吾唯知足2019年11月1日号掲載分

吾唯知足 日本の橋は壊れない、落ちないという「橋梁神話」について、阪神淡路大震災時の大地震による阪神高速の橋脚(ピルツ橋脚)が破壊、倒壊した現場を徒歩で取材した時に書いたことがある。

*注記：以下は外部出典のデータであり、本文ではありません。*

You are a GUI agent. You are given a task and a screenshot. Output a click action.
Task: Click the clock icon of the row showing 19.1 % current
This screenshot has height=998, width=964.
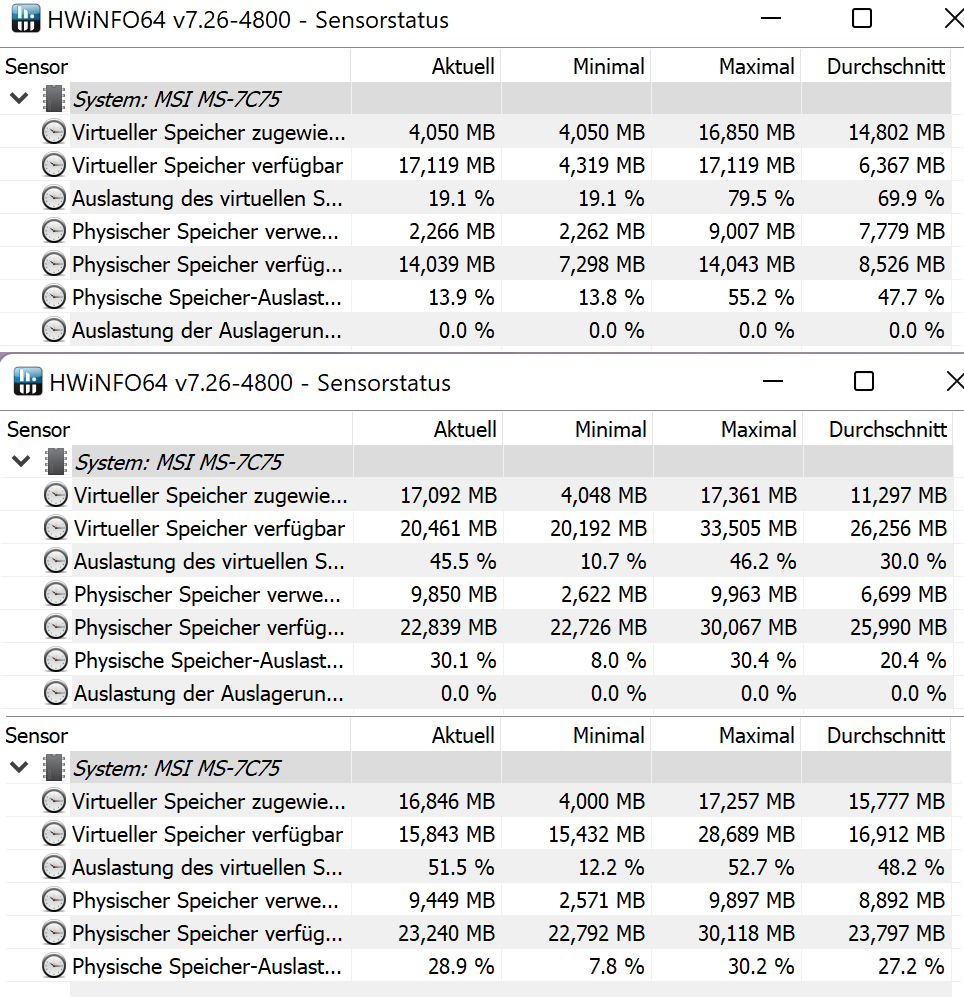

それ以来、小欄記者にとってこの語句は禁句となってしまった▼千葉県広域に被害もたらした台風15号を後追いするように、台風19号が上陸し、千曲川や阿武隈川など大河川による堤防の破壊や氾濫、洪水を引き起こし、激甚な大被害が住民を震撼、困窮に貶めている▼今後の調査・報告で新たな被害や状況が明らかになるかもしれないが、すでに上田電鉄の橋桁崩落、流出やJR両毛線、水郡線の橋梁流出などの被害が明らかになっている▼国交省などの調査、発表によると、10月19日時点で全国71河川130カ所で堤防の決壊が発生したという▼ショックをうけたのは、濁水で橋脚破壊された山梨・笹子川に架かる「法雲寺橋」(国道20号)の橋桁が真ん中で大きく沈み込むようにゆがんだ映像だ。また、「橋梁神話崩壊か」と▼しかし、ここは冷静になって、強靱な防災インフラ整備へ大きなかじ取りを考えることも一考かもしれない。通常より整備費が高くつくかもしれないが、これまでの被害を考えれば無駄とは言えまい。